Move "by" tag contains filter to tag exact match filter
AetherUnbound opened this issue · comments
Description
Looking over our transformations, it seems we have two separate tag filtering steps that happen on the MediaStore
class: full string matching and substring matching. The latter case, however, has the value by
as a substring match option. Whereas all of the other options feel fairly unique and pointed, the value by
could be part of so many valid tag possibilities that it seems like it should be part of the full string matching instead. Examples being: "by the sea", "colby jack", "byte array", etc.
We should move this value from TAG_CONTAINS_DENYLIST
to TAG_DENYLIST
in this file:
openverse/catalog/dags/common/storage/media.py
Lines 15 to 37 in d500b77
👍 to by
should be a full-tag match, maybe cc by
(etc for the other CC license terms) as well.
In line with the discussion of #4417 and into #4456, if we will soon have the ability to filter tags later in our data lifecycle, it'd be great to not do any kind of wholesale exclusion of tags at this point.
My understanding of some of the requirements of #4456, in line with the requirements of #4417 not to include certain tags in search but keep them in our data, would lead me to think that excluding these tags at all is against that trend? I suppose I'm making an assumption about how those discussions will play out.
If we move this later on, though, we'll have greater flexibility to play with what tags we use for search, without precluding the possibility of tags not directly used in search still being useful. Perhaps the existence of some of these tags, even if they aren't part of the searched text, is a useful indicator of some quality of the work that would be relevant for some subset of searches (if not all searches).
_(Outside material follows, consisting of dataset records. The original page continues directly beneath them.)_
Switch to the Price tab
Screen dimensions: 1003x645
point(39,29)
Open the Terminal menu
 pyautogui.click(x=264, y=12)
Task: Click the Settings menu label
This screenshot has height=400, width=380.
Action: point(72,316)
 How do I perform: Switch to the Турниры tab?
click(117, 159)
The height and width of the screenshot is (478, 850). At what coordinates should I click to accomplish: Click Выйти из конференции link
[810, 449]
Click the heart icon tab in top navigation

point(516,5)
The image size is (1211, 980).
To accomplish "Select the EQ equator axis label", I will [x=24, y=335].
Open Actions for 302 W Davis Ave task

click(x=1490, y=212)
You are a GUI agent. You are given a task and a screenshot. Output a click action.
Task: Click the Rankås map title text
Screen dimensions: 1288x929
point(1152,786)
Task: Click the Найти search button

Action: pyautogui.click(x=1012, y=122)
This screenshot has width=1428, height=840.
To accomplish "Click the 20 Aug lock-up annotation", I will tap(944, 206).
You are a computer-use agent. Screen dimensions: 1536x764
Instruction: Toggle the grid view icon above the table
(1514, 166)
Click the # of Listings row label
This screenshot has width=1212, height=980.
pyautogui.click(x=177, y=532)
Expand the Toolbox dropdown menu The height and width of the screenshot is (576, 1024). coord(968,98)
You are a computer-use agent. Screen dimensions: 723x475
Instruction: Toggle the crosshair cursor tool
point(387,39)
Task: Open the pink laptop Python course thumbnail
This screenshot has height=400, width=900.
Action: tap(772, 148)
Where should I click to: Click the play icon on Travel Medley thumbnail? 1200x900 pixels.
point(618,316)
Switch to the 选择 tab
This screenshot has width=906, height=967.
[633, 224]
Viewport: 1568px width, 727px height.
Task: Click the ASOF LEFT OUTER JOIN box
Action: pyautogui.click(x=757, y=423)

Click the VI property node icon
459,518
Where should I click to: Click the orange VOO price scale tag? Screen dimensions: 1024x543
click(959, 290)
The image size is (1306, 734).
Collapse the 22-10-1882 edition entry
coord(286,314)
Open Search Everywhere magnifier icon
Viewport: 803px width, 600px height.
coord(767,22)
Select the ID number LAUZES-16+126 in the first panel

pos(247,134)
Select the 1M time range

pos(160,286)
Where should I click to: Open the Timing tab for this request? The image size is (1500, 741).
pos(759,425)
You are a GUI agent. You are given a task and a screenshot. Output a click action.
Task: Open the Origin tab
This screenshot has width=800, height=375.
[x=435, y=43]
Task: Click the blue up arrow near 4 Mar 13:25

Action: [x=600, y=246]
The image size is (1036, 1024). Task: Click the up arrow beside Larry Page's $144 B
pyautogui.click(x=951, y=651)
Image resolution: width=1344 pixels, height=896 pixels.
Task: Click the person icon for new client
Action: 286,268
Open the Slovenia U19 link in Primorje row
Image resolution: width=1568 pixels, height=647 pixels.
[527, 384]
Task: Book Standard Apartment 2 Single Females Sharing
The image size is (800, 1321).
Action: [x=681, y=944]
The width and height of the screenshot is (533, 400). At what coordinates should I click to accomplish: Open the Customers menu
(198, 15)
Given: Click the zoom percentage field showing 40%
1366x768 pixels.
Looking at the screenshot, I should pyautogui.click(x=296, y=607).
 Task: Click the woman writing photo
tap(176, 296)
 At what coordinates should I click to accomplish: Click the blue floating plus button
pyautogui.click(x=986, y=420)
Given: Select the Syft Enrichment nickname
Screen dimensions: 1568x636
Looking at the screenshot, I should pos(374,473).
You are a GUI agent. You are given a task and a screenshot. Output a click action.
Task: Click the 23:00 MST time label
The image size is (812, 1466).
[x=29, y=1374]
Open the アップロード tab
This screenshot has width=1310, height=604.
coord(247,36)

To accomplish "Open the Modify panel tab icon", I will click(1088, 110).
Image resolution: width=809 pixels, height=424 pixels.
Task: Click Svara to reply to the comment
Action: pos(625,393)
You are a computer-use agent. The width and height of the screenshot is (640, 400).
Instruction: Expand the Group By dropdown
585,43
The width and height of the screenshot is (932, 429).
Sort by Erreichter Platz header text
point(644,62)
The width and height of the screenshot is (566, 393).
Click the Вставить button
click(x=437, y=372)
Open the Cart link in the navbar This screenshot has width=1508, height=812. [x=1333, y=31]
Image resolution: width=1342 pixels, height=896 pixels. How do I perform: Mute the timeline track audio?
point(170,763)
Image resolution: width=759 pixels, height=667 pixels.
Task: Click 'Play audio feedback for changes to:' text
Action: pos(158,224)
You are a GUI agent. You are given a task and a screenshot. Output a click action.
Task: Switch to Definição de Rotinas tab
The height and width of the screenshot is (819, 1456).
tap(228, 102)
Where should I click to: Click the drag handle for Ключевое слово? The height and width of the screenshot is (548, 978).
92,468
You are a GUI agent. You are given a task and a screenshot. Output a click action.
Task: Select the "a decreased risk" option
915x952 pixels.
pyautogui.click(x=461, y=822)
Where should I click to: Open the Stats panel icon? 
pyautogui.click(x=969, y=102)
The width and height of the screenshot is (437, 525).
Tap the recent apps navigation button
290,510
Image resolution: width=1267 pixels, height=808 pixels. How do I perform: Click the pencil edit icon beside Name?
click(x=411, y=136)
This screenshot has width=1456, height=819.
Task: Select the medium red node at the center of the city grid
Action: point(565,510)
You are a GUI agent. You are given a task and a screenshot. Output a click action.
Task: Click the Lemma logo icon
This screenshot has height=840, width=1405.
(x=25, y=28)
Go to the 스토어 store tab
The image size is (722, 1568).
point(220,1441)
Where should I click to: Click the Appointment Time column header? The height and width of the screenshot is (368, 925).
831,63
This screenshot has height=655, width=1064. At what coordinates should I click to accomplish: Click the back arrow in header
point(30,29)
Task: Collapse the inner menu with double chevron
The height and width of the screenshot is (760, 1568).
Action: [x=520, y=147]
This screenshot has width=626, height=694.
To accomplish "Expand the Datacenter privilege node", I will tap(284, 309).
If the task for this issue is just to move this check into the other set, fine for now, but perhaps an additional issue would be good to also stop throwing these tags away at ingestion time (if that's how they're being excluded).
If the task for this issue is just to move this check into the other set, fine for now, but perhaps an additional issue would be good to also stop throwing these tags away at ingestion time (if that's how they're being excluded).
I was about to ask exactly this because, from sync discussions, I had understood that we wanted to preserve tags with low accuracy and move forward with cleaning deny-listed tags in the catalog since we're already excluding them in new records. Hence, I created #4453 (blocked while this is clarified). If the desire is to keep everything, then #4453 would not be necessary.
We are moving towards that, I assume Madison opened this issue as something we can resolve as a separate problem, rather than also solving it in that issue (or waiting to solve it after that issue).
As things are, we are incorrectly excluding the types of tags Madison mentioned in the issue. Why block this on overall changes?
We are moving towards that...
Perfect, that is all the confirmation I needed. Thanks!
As things are, we are incorrectly excluding the types of tags Madison mentioned in the issue. Why block this on overall changes?
I wasn't referring to blocking this issue (#4464) but #4453, which is unnecessary, so it's closed now. Sorry for the misunderstanding. I agree with moving the by
tag 👍
I'd like to work on this
Thanks @sarayourfriend and @krysal for piping in - yes, I agree that we should stop filtering tags at ingestion in the future once we move the filtering out of the ingestion server (see #4524). I'll make an issue for follow-up!
Edit: issue made - #4542